PVT - Homosapien Album Review
When a band initially starts out as an improvisational-based experiment, its inevitable that one day they'll discover then settle on a certain formula for the foreseeable future. Having started out on their voyage of discovery nearly fifteen years ago, brothers Richard and Laurence Pike have spent the ensuing period steadily crafting PVT's sound towards the polished electronica rushing through the heart of 'Homosapien''s core. What that means is a long player which can best be described as a mixed bag.
Although PVT have come a long way since the krautrock inspired sound of 2005's debut 'Make Me Love You', or the harsher caustic avant garde of follow-up 'O Soundtrack My Heart'; the latter fully deserving of its place on the legendary Warp Records imprint; its almost as if they've morphed into a different band entirely.
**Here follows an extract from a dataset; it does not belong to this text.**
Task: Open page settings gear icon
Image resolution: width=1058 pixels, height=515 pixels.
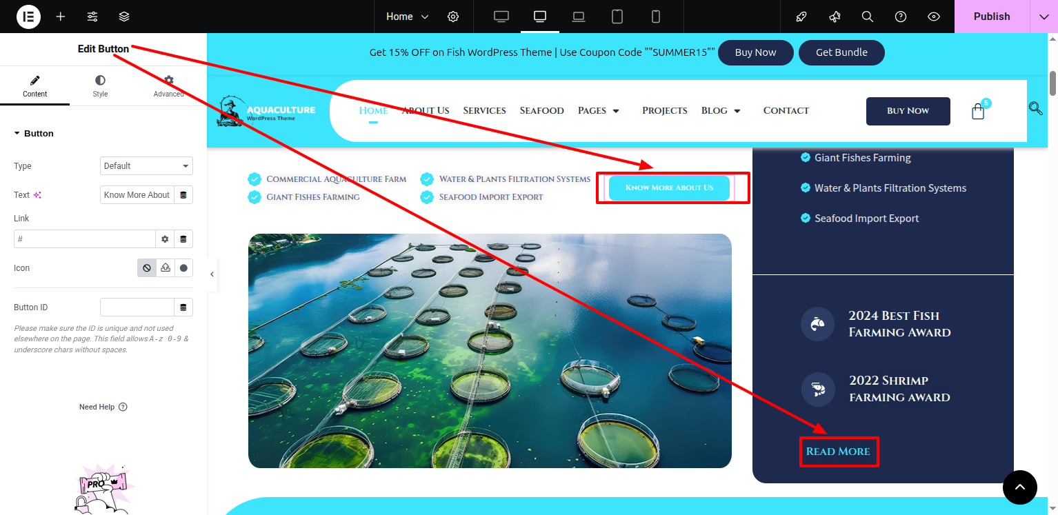Action: [x=453, y=17]
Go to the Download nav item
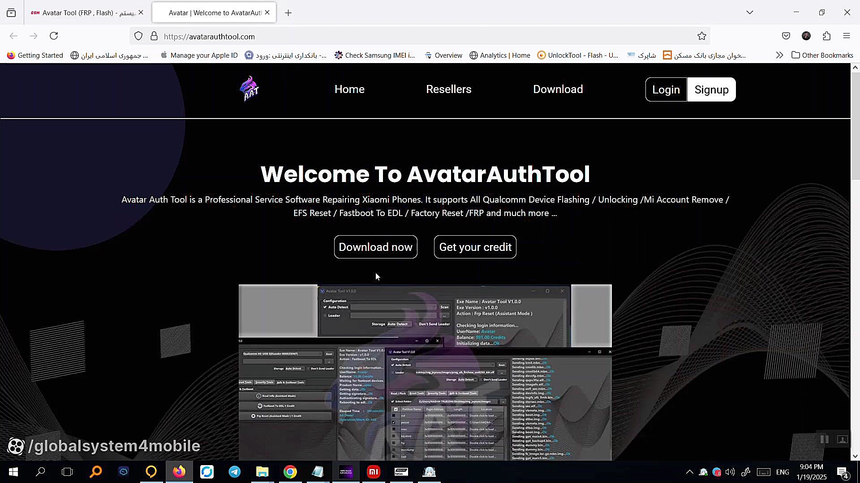The image size is (860, 483). click(x=558, y=89)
Whereas their previous releases drew comparisons with the noise-infused likes of HEALTH or Holy Fuck, 2010's cleaner sounding 'Church With No Name' veered towards the pop-friendly territories occupied by the likes of Cut Copy and The Presets.
It shouldn't come as too much of a surprise then that they've chosen to plough a similar furrow with 'Homosapien', their fourth and arguably commercially poised collection of songs to date. Not that we'd expect to see PVT battling for chart domination alongside the likes of GaGa and Bieber any time soon either. Although it would be fair to say had this album been released thirty years earlier it may have found solace amidst the Duran Durans and OMDs of this world.
Steeped in as many reference points harking back to the 1980s as it is nouveau electro a la Caribou or Chromatics, 'Homosapien' just falls short of the quality barometer. From the perspective of consistency at any rate, While opener 'Shiver' makes a gallant play for genuine crossover status between old school retrospective and new breed futurism, there's a distinct lack of urgency or direction in the likes of 'Nightfall' or 'New Morning' which occasionally breeds a complacency hailing one step forwards and two steps back.
At its most potent, 'Homosapien' does manage to rival Caribou's 'Swim', but whereas the latter's whole is greater than the sum of its parts, here such moments of captivating grace prove few and far between. 'Evolution' and 'Cold Romance' both pack an immediate punch; revelling in synapse pummelling four-to-the-floor beats while dreamy album mid-point 'Vertigo' throws a halo of reverb around Richard Pike's falsetto vocal to devastating effect.
Nevertheless, even the driving electronic surge of penultimate teaser 'Casual Success' can't entice 'Homosapien' from its average safe haven when PVT should really be aiming for the stars.
Maybe it's time to revisit the experimental lab before delivering album number five?